Could you set down the listing word for word, from its very first line through the line that contains "Looking at the screenshot, I should 464,517.", including both of those lines but leaving out the pictures?

Records from a pointing dataset
►

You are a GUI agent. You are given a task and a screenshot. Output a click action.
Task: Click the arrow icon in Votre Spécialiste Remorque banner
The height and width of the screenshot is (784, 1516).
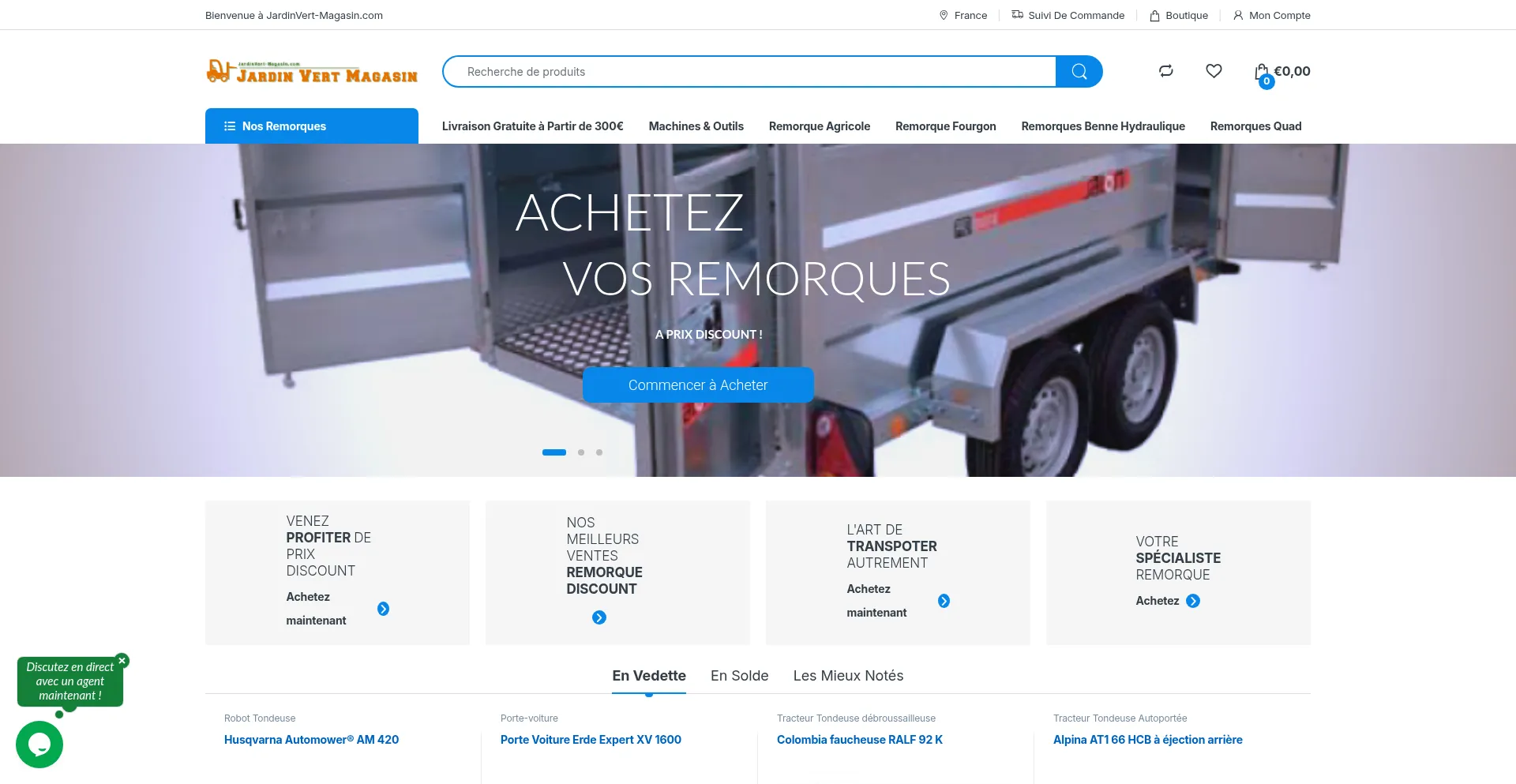pyautogui.click(x=1193, y=601)
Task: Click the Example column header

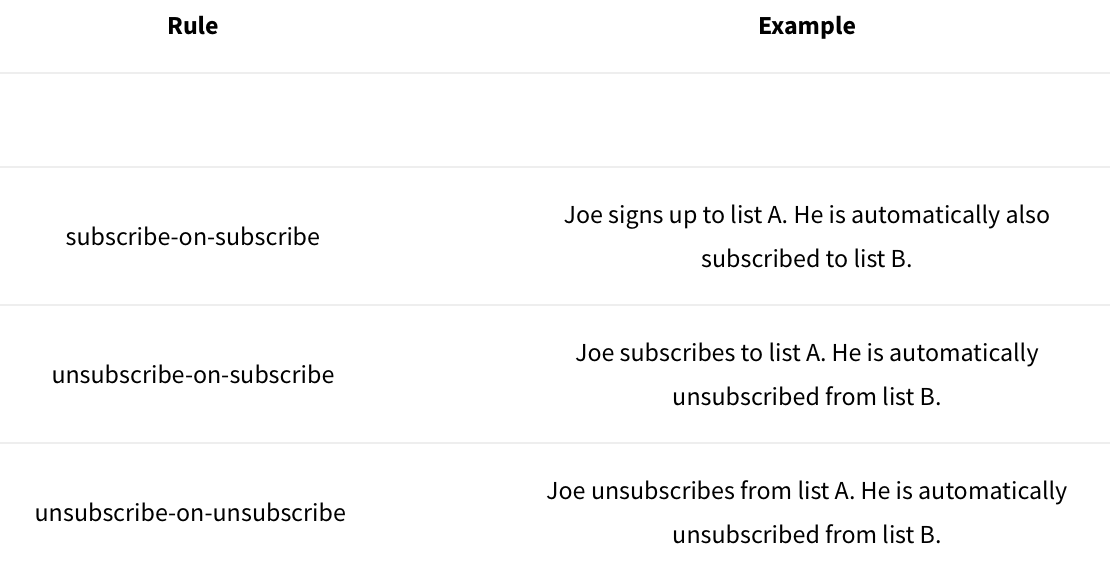Action: tap(806, 26)
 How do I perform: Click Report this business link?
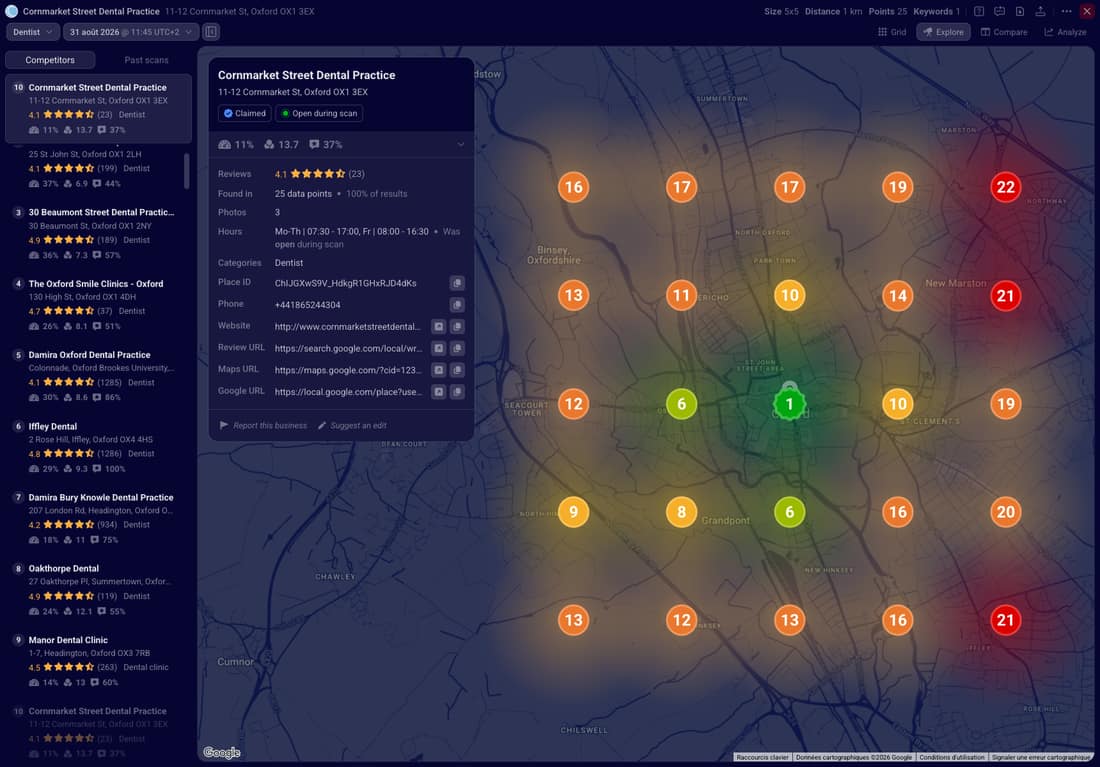click(264, 425)
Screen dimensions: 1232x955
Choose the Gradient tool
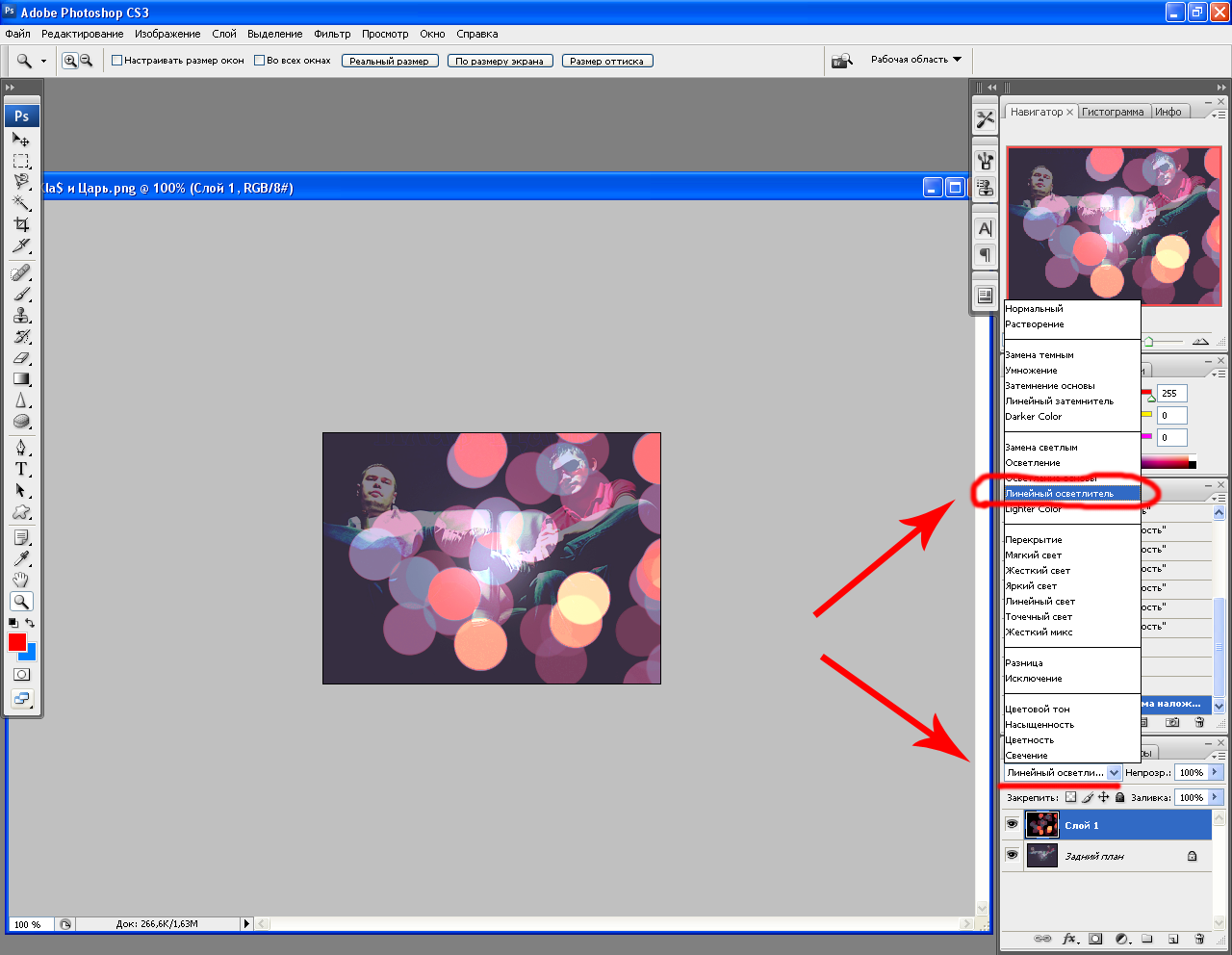point(21,378)
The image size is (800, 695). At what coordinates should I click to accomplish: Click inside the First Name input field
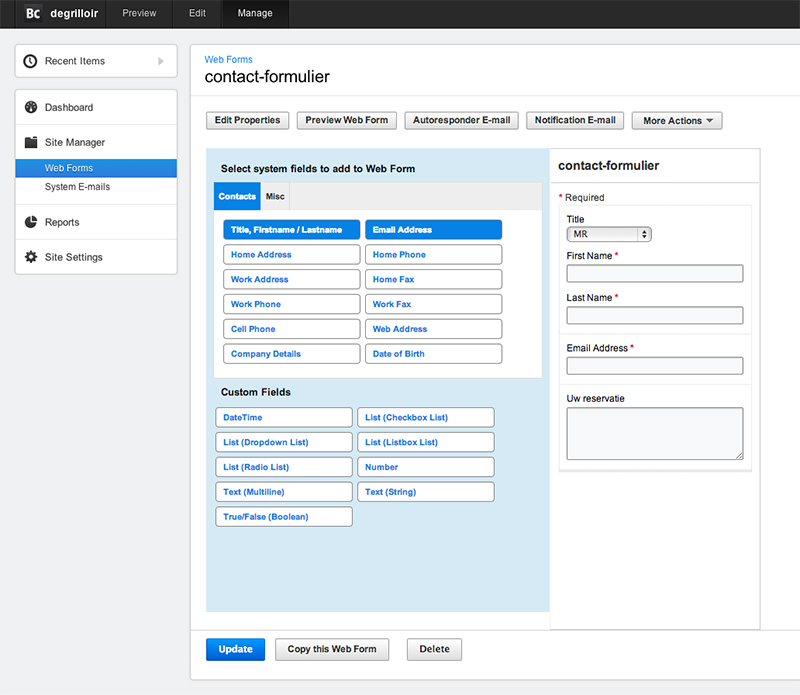(654, 273)

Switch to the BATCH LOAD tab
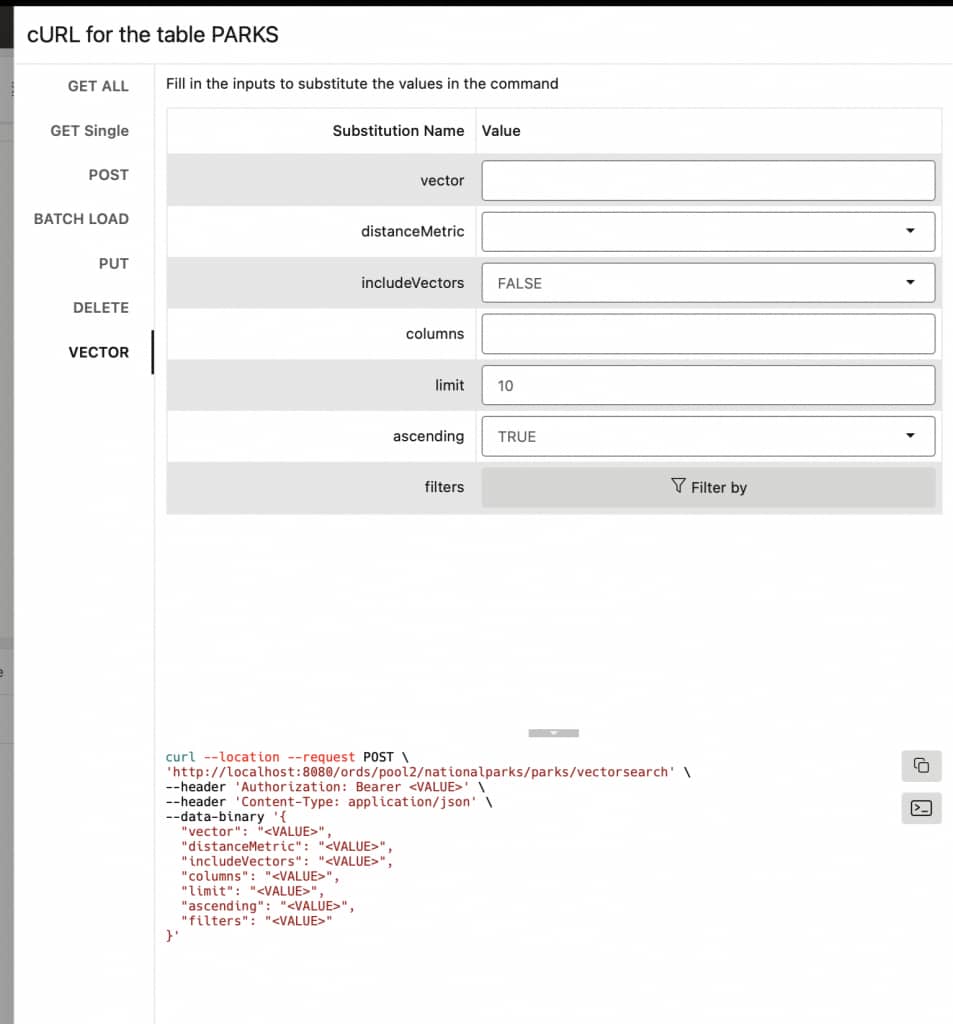[81, 219]
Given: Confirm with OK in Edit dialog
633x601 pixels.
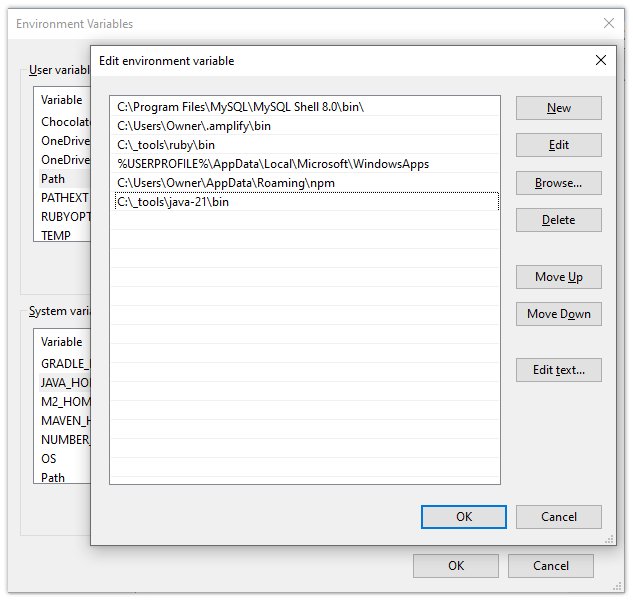Looking at the screenshot, I should 464,517.
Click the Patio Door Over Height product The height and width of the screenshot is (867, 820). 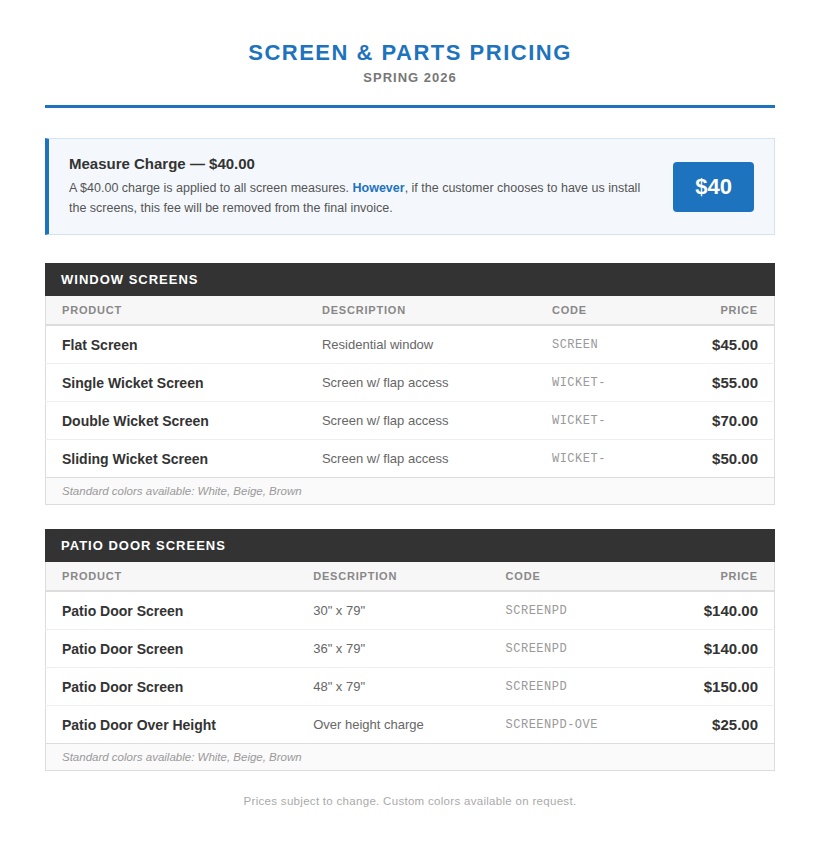point(139,725)

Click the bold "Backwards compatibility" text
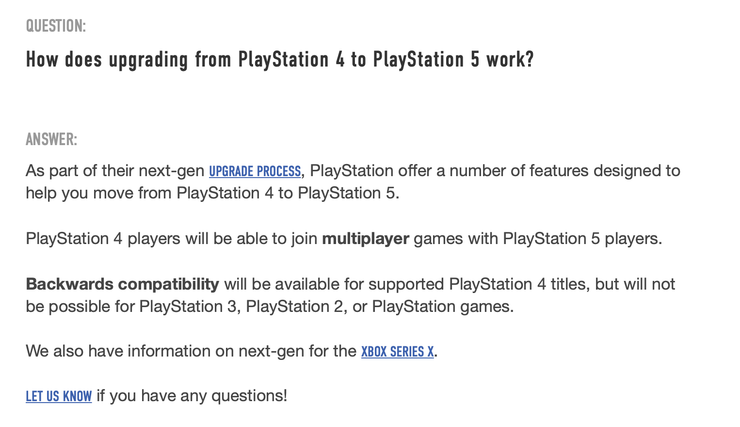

◄

Result of this exercise
You are a GUI agent. You are given a task and a screenshot. Output a click action.
Task: Click the arrow icon in Votre Spécialiste Remorque banner
The height and width of the screenshot is (784, 1516).
pyautogui.click(x=1193, y=601)
Task: Click the Example column header

Action: tap(806, 26)
 How do I perform: Click Report this business link?
click(264, 425)
Screen dimensions: 1232x955
Choose the Gradient tool
point(21,378)
The image size is (800, 695). At what coordinates should I click to accomplish: Click inside the First Name input field
(654, 273)

Switch to the BATCH LOAD tab
[81, 219]
Given: Confirm with OK in Edit dialog
633x601 pixels.
Looking at the screenshot, I should 464,517.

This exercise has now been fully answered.